Checkmate: “Since our conflict began, I’ve felt coldness or hostility from several people who were previously warm, and a couple have shared that you’ve embellished my part in our conflict while downplaying your role. I’ve owned my part because I gain nothing from pretending like I have no room to grow. But I refuse to be villainized or put in the position of fending off allegations or mistrust based on a biased narrative.”

4. When they play devil’s advocate facetiously

Critical thinking entails considering alternate perspectives and weighing counter-evidence. But bullying might be at play when a facade of objectivity is used to cloak facetious contrarianism. Especially during conversations pertaining to oppression, playing devil’s advocate can seem callous and uncalled for. Signs typically include someone using a dry tone of voice, relentlessly sifting emotional content through a hyper-rational filter of “whataboutisms,” and trivializing or oversimplifying complex issues to suggest you are overreacting.

Checkmate: “Just an observation here: It seems like you are using this conversation as an opportunity to push my buttons and test my patience.

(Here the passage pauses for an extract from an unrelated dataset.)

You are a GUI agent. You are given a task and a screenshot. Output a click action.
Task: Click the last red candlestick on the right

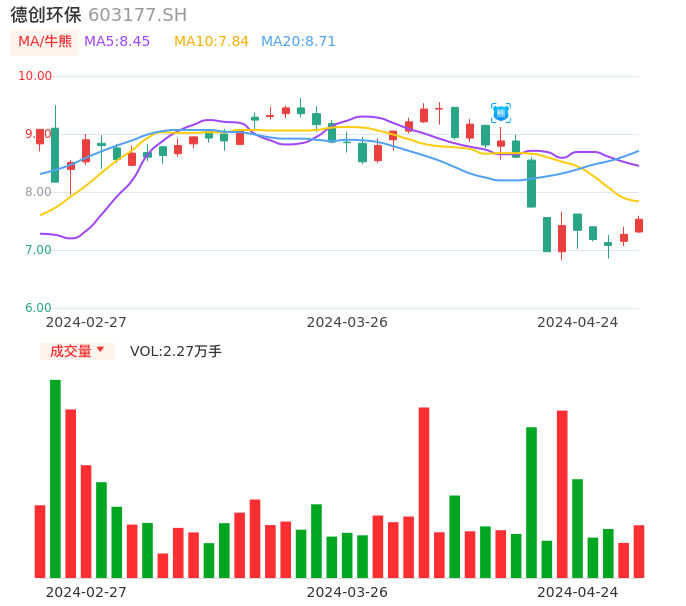[639, 226]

It feels like a debate where, by default, I’m in the less powerful position of convincing you to change your mind—and you’ve made up your mind already. Moving forward, please remember that your level-headedness during discussions about unfamiliar lived experiences is a result of privilege, not your objectivity or neutrality.”

5. When they twist your words to make you sound simple-minded or unreasonable.

Shvetsa / Pexels
Source: Shvetsa / Pexels

This tactic often involves distorting or exaggerating your critiques, positions, or preferences. While an overview of logical fallacies is beyond the scope of this post, this tactic can take on the loaded assumptions and bad faith framings of several logical fallacies. A few worth looking into are the straw man fallacy, the red herring, the false equivalence, and the false dilemma or dichotomy.

Checkmate: “Can I be honest? It feels like you’re committed to misunderstanding me because you drew the most negative conclusion(s) possible from what I [just] said. It seems like you might be filtering my words through your own preconceived ideas about who I am, or projecting presuppositions onto my words without seeking clarification first. That feels unfair. Let’s stick to charitable and good-faith interpretations of what each other is saying.”